Fundamental changes in PCs, including UEFI and Secure Boot, can interfere with classic security techniques such as whole-disk encryption.
But a simple, free, two-step process provides extremely reliable data and system-boot security for all Windows versions, on virtually all PC hardware.
The gold standard for local PC data and system security for years, whole-disk encryption offers two main benefits. First, it can provide robust, virtually uncrackable security for all the files on your hard drive. Without the correct password, anyone snooping through your files sees only gibberish.
Second, some whole-disk encryption tools can password-protect the entire system. Without the correct password, an unauthorized user can’t boot the PC from its hard disk.
There are, however, limitations and drawbacks to encrypting an entire hard drive.
Many Vista, Win7, and Win8 PCs sold within the past decade — and virtually all sold within the past few years — include some form of Unified Extensible Firmware Interface. UEFI is essentially an enhanced replacement of the venerable BIOS. (For more on this topic, see the Jan. 19, 2012, Top Story, “Say goodbye to BIOS — and hello to UEFI!”)

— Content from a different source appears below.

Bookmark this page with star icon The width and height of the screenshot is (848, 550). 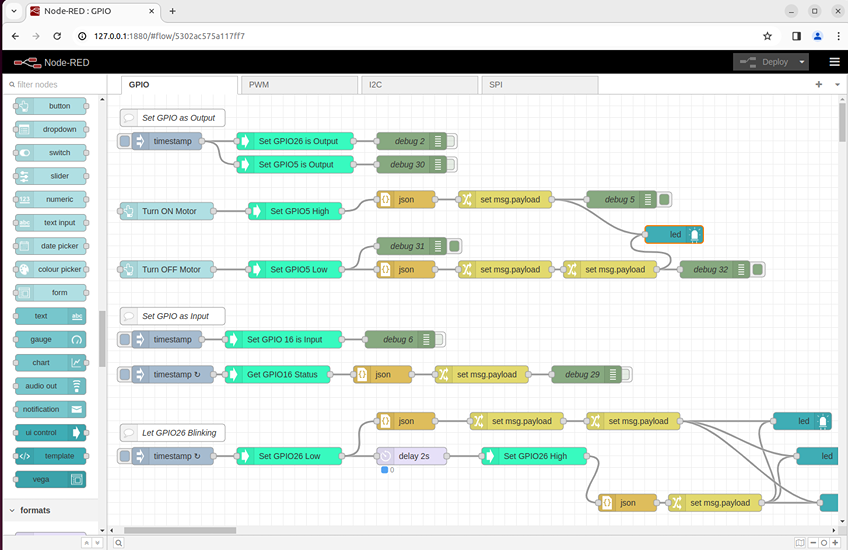click(767, 36)
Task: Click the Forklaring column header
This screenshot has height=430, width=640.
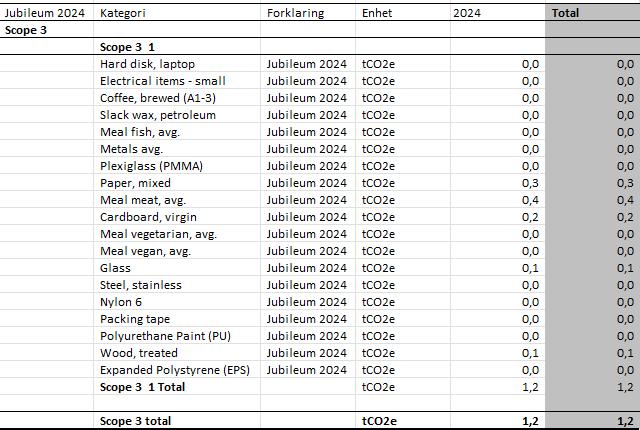Action: tap(294, 13)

On newer systems, UEFI can provide boot-time security to prevent malware (rootkits, bootkits, and so forth) and other unauthorized software from meddling with the way a PC starts up. In fact, UEFI is the foundation for Win8′s Secure Boot feature, which is enabled by default when Win8 is installed on a UEFI-equipped PC.
Some whole-disk encryption tools require low-level access to the PC early in the boot process. These tools can fail on PCs that make use of UEFI’s advanced security features.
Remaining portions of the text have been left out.